**Task requirements**
The lines in the listing below are to be given again exactly, starting at the line holding "The width and" and ending at the line holding "Image resolution: width=1088". Do not include pictures.

**Data under study**
▬▬▬
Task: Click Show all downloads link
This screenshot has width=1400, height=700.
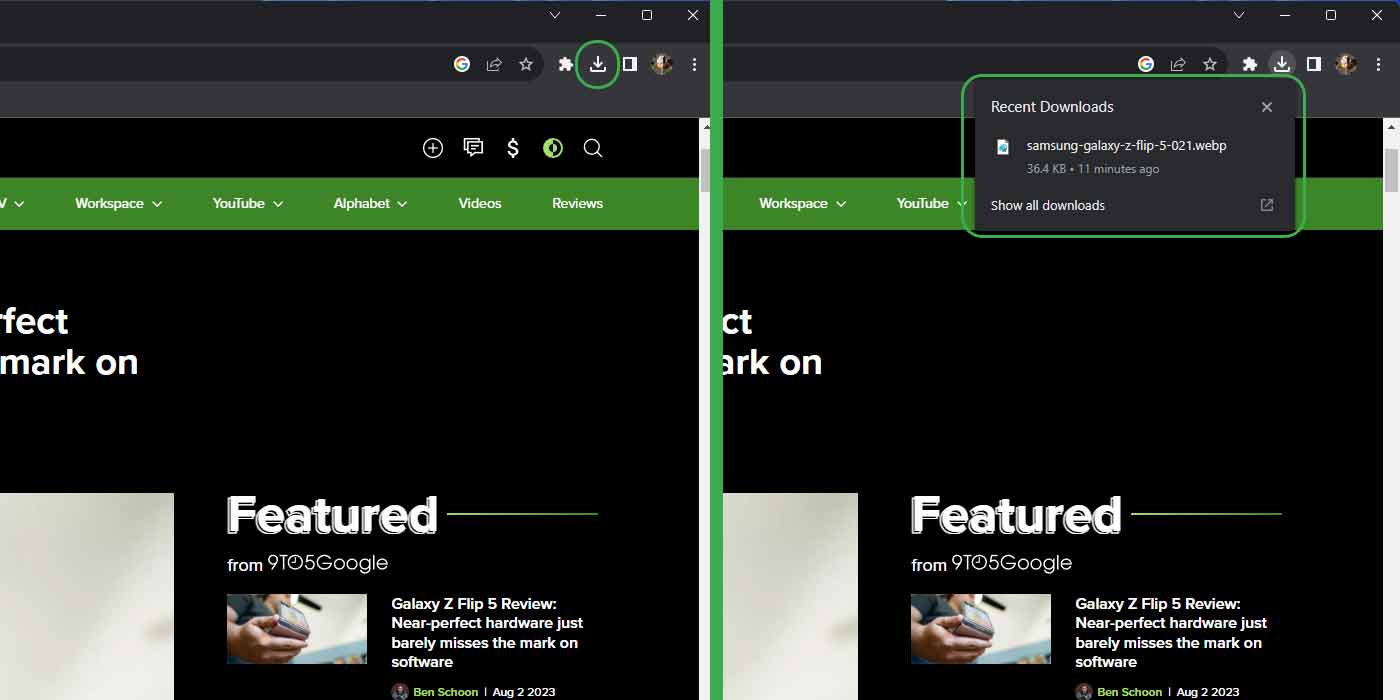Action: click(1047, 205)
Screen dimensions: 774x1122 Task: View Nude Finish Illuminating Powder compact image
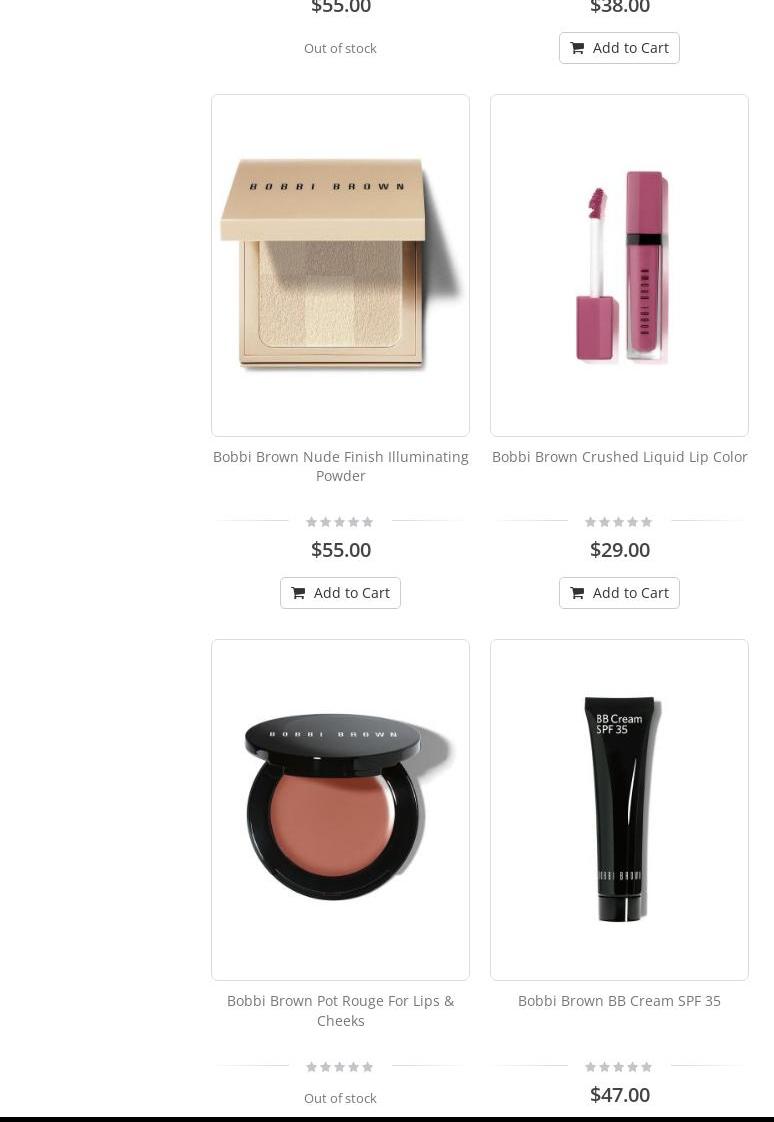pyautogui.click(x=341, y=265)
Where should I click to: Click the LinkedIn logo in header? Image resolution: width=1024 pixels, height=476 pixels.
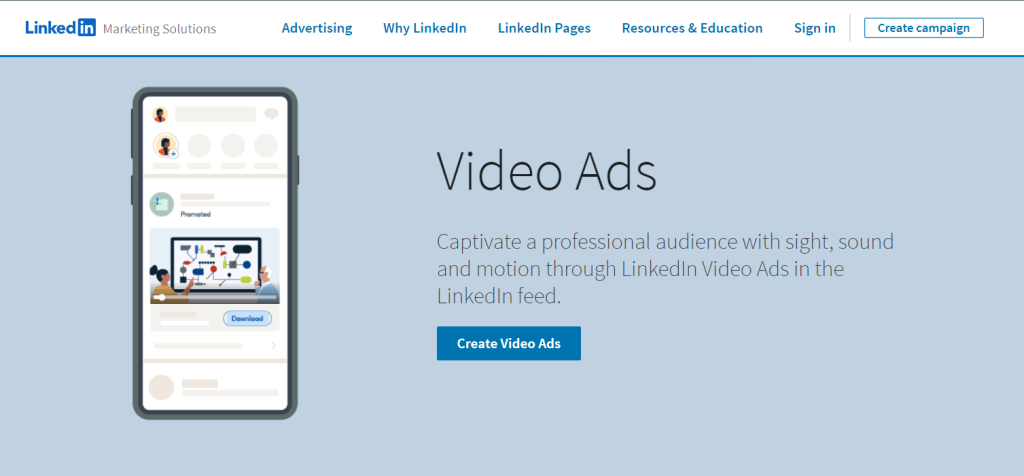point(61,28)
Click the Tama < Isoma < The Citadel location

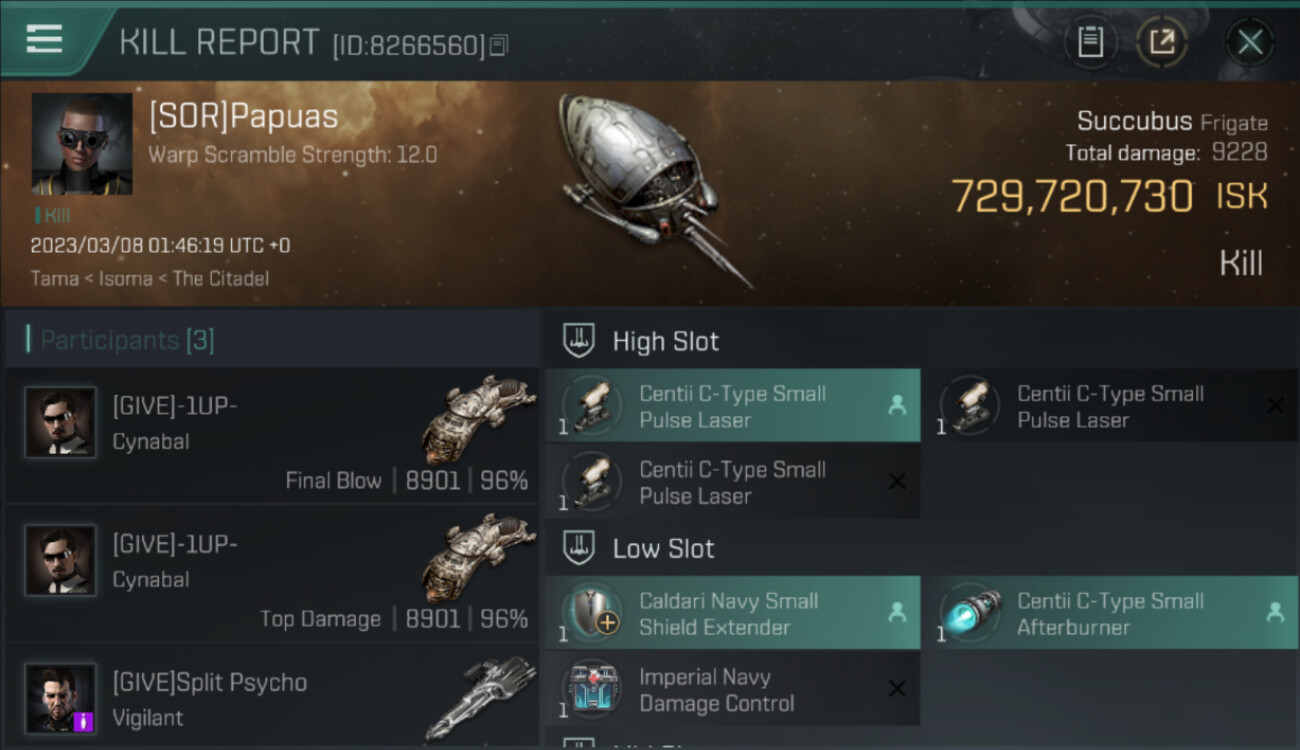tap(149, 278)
▬▬▬
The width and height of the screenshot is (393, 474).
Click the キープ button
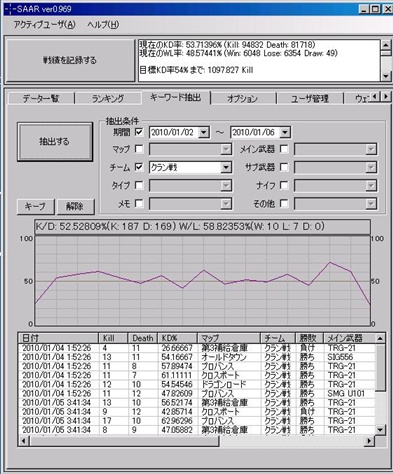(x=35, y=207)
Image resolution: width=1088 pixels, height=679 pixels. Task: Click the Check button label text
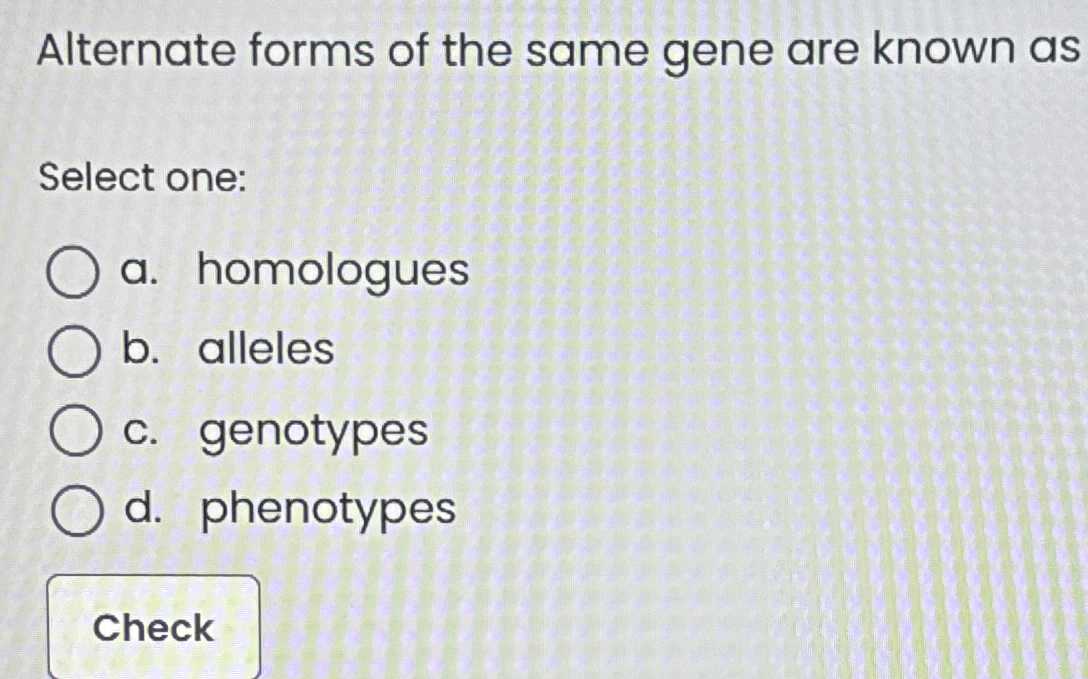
▬▬▬
**Task answer**
The width and height of the screenshot is (393, 474).
Click the キープ button
(x=35, y=207)
Image resolution: width=1088 pixels, height=679 pixels. Task: Click the Check button label text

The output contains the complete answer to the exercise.